Santa Fe New Mexican

Rosenstein asks prosecutor­s to help on nominee’s papers

- By Katie Benner

WASHINGTON — Rod Rosenstein, the deputy attorney general, has asked federal prosecutor­s to help review the government documents of Judge Brett Kavanaugh, President Donald Trump’s Supreme Court nominee, according to a letter obtained by the New

York Times on Wednesday. Rosenstein’s request was an unusual insertion of politics into federal law enforcemen­t. While the Justice Department has helped work on previous Supreme Court nomination­s, department lawyers in Washington typically carry out that task, not prosecutor­s who pursue criminal investigat­ions nationwide.

But in an email sent this week to the nation’s 93 U.S. attorneys, Rosenstein asked each office to provide up to three federal prosecutor­s “who can make this important project a priority for the next several weeks.” Names were to be submitted to Rosenstein’s office by the end of Wednesday.

Trump nominated Kavanaugh on Monday to replace Justice Anthony Kennedy, who is retiring. In years of public service — including work for the independen­t counsel investigat­ion of President Bill Clinton, on the 2000 Florida recount and as a White House aide to George W. Bush — Kavanaugh generated a lengthy paper trail. That had Sen. Mitch McConnell of Kentucky, the Senate majority leader, privately expressing concern that it might be used against him in his Senate confirmati­on hearings.

Rosenstein’s email, which had the subject line “Personal Message to U.S. Attorneys From the Deputy A.G.,” included the sentence, “We need your help in connection with President Trump’s nomination of Judge Brett Kavanaugh to serve on the Supreme Court.”

Former law enforcemen­t officials described Rosenstein’s directive as a troubling precedent.

“It’s flat-out wrong to have career federal prosecutor­s engaged in a political process like the vetting of a Supreme Court nominee,” said Christophe­r Hunter, a former FBI agent and federal prosecutor who is running for Congress. “It takes them away from the mission they’re supposed to be fulfilling, which is effective criminal justice enforcemen­t.”

Hunter, who served as an FBI agent and federal prosecutor for nearly 11 years, said he could not recall receiving a similar solicitati­on to work on a Supreme Court nomination.

While federal prosecutor­s have not been tapped to help with recent nomination­s, including Justices Elena Kagan and Sonia Sotomayor, “the scope of the production of executive branch documents we’ve been asked for is many, many times as large,” said Sarah Isgur Flores, a Justice Department spokeswoma­n.

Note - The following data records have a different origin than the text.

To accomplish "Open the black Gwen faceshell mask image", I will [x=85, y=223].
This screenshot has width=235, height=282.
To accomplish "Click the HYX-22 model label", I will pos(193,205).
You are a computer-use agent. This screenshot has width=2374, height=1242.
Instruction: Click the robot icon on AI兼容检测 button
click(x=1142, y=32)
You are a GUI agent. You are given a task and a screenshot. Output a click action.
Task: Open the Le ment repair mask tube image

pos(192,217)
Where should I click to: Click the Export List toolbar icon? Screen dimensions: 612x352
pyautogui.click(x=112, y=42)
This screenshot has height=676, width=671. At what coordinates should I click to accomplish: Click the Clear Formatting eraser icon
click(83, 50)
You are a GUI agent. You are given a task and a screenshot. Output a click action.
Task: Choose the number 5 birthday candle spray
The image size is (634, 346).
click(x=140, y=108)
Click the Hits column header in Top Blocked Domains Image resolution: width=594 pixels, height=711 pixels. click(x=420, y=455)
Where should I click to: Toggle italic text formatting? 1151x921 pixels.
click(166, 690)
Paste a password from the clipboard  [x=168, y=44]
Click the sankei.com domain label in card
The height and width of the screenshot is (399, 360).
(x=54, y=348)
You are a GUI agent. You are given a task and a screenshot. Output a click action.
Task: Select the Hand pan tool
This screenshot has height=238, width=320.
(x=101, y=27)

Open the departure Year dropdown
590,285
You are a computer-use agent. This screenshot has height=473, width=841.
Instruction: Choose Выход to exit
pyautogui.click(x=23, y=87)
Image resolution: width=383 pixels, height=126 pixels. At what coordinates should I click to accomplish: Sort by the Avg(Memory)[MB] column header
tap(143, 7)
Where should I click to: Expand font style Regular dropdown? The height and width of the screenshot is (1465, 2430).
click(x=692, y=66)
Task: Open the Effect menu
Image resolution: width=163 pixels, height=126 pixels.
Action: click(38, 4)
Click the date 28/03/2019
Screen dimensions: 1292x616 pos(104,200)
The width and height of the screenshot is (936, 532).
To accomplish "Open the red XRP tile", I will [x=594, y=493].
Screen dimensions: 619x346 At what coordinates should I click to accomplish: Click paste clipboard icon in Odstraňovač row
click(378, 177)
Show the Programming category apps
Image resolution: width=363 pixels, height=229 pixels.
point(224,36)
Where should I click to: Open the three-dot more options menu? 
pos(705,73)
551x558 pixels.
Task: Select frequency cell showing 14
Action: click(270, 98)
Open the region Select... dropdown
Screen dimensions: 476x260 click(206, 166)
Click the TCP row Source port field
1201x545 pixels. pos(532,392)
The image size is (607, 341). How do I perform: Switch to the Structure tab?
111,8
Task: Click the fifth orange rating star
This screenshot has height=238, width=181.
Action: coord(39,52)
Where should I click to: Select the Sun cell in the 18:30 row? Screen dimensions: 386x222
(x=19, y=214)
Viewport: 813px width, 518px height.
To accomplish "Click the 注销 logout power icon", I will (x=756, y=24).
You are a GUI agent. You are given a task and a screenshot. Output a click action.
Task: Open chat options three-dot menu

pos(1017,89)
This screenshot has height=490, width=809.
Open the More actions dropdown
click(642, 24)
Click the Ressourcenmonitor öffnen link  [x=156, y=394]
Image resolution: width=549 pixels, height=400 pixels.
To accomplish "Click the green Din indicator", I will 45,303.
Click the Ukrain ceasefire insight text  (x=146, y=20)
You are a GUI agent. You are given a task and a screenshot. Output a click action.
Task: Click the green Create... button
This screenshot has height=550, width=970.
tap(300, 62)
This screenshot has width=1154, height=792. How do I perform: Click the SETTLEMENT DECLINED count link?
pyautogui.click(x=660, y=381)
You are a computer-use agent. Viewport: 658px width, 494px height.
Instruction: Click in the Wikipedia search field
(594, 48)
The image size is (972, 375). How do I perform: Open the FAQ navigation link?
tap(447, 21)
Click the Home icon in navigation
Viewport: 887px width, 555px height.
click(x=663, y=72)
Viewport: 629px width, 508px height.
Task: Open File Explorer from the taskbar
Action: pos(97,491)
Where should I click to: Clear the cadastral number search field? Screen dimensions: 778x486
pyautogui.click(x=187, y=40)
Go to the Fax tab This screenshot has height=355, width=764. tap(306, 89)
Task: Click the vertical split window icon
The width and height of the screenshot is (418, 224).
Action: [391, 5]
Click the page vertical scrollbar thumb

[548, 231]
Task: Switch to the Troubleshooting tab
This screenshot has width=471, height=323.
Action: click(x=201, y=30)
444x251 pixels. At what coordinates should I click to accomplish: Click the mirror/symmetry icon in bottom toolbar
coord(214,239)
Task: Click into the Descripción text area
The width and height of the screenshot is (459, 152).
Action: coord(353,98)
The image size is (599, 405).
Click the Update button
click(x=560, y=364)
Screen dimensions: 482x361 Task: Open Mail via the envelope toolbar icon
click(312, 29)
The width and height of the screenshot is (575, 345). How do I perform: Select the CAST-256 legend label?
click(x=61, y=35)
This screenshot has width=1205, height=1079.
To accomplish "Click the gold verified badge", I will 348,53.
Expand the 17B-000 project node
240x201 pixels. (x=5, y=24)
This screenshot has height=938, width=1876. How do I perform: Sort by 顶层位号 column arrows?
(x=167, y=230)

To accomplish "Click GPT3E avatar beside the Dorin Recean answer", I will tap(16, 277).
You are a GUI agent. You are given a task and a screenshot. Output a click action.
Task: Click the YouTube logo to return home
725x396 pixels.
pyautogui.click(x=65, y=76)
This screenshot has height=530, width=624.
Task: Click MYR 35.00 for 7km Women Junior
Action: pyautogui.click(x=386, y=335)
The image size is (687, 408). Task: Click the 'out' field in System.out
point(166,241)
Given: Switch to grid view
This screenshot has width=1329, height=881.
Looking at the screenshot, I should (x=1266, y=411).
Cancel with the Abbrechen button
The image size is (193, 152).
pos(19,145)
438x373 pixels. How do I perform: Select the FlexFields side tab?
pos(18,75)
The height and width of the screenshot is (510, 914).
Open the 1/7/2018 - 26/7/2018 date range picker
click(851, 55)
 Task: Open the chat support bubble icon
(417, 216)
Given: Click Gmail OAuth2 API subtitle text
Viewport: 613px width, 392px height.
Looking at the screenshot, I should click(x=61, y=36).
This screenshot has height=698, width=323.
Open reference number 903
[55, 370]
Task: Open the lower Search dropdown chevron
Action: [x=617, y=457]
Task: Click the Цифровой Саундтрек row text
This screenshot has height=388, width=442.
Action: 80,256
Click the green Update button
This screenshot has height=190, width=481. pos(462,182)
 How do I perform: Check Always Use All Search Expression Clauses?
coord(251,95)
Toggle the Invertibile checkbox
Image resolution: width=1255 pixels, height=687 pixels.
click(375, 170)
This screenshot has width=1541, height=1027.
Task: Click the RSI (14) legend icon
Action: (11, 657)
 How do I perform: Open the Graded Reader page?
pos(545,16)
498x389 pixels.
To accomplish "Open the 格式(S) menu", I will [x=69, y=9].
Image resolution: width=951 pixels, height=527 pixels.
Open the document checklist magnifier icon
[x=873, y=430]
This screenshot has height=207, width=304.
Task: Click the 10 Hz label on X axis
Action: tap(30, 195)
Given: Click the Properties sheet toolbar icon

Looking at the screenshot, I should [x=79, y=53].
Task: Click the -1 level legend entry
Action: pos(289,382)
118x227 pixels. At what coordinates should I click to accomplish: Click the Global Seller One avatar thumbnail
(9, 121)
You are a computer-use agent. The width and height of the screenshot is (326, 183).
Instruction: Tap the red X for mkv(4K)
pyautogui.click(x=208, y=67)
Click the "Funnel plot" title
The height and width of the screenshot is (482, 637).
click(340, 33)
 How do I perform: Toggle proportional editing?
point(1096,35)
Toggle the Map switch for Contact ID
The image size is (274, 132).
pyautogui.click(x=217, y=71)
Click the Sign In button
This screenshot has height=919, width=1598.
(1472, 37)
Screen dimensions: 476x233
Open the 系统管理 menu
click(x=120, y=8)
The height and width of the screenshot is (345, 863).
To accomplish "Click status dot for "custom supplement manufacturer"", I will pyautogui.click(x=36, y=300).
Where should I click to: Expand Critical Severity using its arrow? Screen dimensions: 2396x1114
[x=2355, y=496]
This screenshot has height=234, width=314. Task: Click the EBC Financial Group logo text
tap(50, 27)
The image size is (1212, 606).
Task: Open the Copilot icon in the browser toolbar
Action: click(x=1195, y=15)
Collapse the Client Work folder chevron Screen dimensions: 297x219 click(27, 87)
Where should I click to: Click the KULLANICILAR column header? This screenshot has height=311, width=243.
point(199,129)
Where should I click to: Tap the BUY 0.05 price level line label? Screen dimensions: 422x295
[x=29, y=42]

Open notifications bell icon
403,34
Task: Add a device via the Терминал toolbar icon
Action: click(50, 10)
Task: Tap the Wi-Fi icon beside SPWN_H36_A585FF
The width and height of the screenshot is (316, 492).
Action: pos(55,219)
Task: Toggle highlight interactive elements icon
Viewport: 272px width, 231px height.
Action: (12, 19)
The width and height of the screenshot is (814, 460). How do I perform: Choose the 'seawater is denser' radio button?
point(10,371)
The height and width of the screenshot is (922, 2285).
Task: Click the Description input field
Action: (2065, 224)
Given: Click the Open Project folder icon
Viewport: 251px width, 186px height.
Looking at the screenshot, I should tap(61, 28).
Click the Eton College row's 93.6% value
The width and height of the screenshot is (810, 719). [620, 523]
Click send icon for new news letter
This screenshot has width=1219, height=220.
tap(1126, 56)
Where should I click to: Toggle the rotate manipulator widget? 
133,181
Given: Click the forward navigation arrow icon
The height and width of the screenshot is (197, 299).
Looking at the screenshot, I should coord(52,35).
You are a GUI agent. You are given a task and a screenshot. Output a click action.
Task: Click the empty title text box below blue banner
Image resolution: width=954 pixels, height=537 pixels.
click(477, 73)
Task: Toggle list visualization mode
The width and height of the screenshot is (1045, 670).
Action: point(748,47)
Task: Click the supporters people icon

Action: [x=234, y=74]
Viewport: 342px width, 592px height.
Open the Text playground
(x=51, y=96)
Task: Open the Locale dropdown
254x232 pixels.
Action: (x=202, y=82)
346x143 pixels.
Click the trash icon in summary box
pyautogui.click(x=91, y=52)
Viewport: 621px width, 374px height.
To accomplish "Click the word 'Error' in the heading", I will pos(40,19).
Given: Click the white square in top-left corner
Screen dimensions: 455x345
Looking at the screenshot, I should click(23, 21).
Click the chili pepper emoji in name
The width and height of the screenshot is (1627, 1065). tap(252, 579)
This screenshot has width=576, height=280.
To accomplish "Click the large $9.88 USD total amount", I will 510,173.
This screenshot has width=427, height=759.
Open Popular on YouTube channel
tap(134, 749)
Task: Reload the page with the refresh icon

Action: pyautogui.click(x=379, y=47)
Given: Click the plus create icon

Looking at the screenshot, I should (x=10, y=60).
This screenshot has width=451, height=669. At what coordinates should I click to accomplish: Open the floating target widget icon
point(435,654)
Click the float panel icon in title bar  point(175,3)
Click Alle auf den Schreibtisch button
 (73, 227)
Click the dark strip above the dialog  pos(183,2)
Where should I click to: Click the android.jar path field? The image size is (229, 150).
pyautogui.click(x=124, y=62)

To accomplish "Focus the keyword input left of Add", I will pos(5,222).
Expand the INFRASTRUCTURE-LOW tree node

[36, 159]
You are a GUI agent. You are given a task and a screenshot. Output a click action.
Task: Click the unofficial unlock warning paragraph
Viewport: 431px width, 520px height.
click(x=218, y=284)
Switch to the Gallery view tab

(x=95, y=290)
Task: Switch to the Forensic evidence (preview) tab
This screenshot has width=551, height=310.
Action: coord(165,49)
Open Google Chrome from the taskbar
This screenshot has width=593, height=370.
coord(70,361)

Flores added that federal prosecutor­s had been used to vet Supreme Court nominees in the past.

But this is the first time that the deputy attorney general has sent out such a broad request to U.S. attorneys’ offices.

The request increases the workload for some U.S. attorneys’ offices, which have been handed increased responsibi­lity by Attorney General Jeff Sessions as he seeks to give local prosecutor­s more decision-making power.

Rosenstein wrote that he expected to need the equivalent of 100 full-time lawyers to work on Kavanaugh’s confirmati­on hearing, and that the work would be supervised by the Justice Department’s Office of Legal Policy in Washington.

The office typically helps with judicial nomination­s; most of its staff is made up of career Justice Department lawyers.